Ormai esiste un vero e proprio patrimonio digitale composto da una grande quantità di dati, account, contenuti social, blog, investimenti gestiti online, di cui è importante non dimenticarsi anche perché non esiste una Legislazione che tuteli questi interessi. Pensandoci per tempo, si garantisce la loro protezione anche post mortem rendendo possibile la tutela morale, personale e familiare garantendo, anche, la tranquillità all’erede a non dover incorrere in costose controversie internazionali. Per questi motivi, il Consiglio Nazionale del Notariato ha predisposto un decalogo sull’eredità digitale per fornire risposte a domande preliminari sul tema.
Ecco cosa tenere a mente.
In termini giuridici quando si tratta di eredità virtuale si fa riferimento a tutte le risorse digitali offline e online. Le prime sono file, software e documenti informatici creati e/o acquistati dalla persona defunta, come foto, video, audio, film, documenti di testo, nomi a dominio, siti web e blog. Le seconde, invece, si formano attraverso una serie di account: posta elettronica, e-mail, social network (WhatsApp, IG, X, Facebook e TikTok), finanziari (Binance), e-commerce (Amazon) o pagamenti elettronici (PayPal, Satispay, Revolut, ecc.). Nei beni digitali rientrano anche le criptovalute di solito custodite nei wallet.
Le password sono importanti chiavi virtuali per accedere a un contenuto digitale ed è importante custodirle e aggiornarle, anche se non rientrano tra gli averi informatici. Spesso, infatti, il problema principale è il loro recupero, quando, per esempio, vengono perse o non sono mai state condivise dal defunto. Questo comporta il mancato accesso ai dati se non a seguito di costose controversie anche internazionali.

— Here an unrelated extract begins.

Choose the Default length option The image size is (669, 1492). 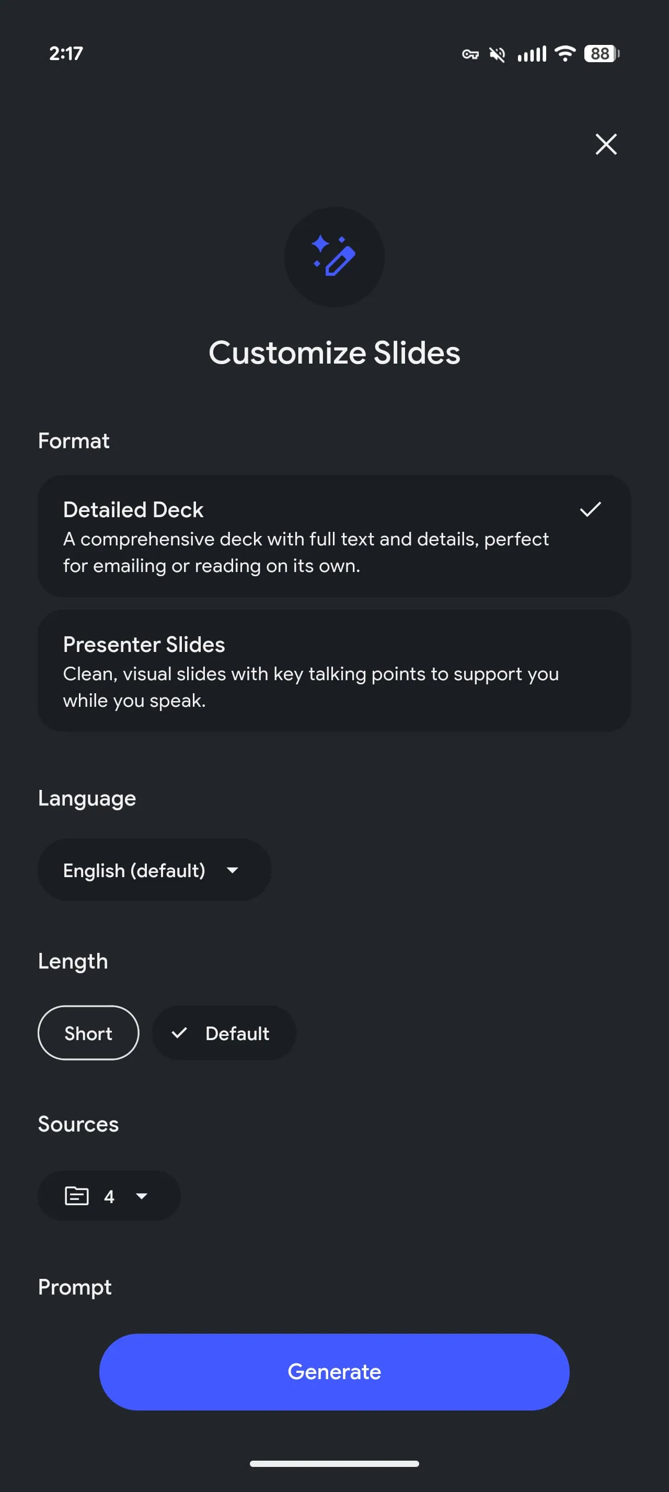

Affidare la password a qualcuno non significa attribuire, in caso di morte, la risorsa cui essa dà accesso. Per questo è importante fornire istruzioni ben chiare per il loro utilizzo. Eventualmente, è possibile ricorrere a un legato di password: il testatore con attribuzione diretta delle credenziali conferisce al legatario i diritti su quello che le credenziali stesse custodiscono.
Sono esclusi dalla successione i beni digitali piratati, i contenuti concessi in licenza (per esempio quelli per cui si paga un canone come Netflix, Spotify o il pacchetto Office365), posta certificata (es: Aruba, Infocert) e quelli di identità digitale (es: SPID). I dati nella disponibilità del defunto ma che appartengono a terzi, come datori di lavoro o clienti, di regola vanno restituiti.

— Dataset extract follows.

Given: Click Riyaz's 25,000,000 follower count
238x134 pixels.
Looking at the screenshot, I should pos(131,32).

Un conto online è l’estensione virtuale di un conto reale, quindi, è importante sapere che gli eredi possono reclamare quanto gli spetta attraverso i canali tradizionali.

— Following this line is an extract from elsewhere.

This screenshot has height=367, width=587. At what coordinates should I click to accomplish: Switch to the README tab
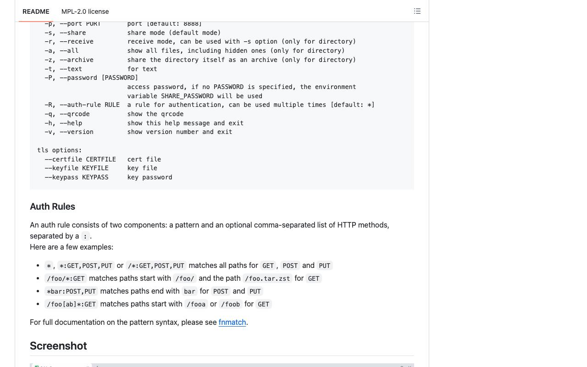click(x=36, y=11)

Spesso, le società che danno accesso a servizi, spazi e piattaforme online hanno la propria sede fuori dal territorio europeo. In assenza di una Legge mirata, l’unico modo per accedere a beni e dati digitali dei propri cari defunti è quello di trovarsi di fronte a costose e imprevedibili controversie, anche internazionali.
Ci sono dei servizi online che permettono di creare degli account commemorativi, di consentire o impedire la divulgazione dei dati, di disattivare o chiudere l’account dopo aver segnalato il decesso dell’utente. Tra quelli più noti c'è la funzione del "contatto erede", che consente all'utente designato di esercitare diritti morali e familiari, ma non sempre soddisfa gli interessi economici del defunto, soprattutto per le risorse digitali di valore. Altri servizi, invece, prevedono la distruzione definitiva dei dati in caso di morte.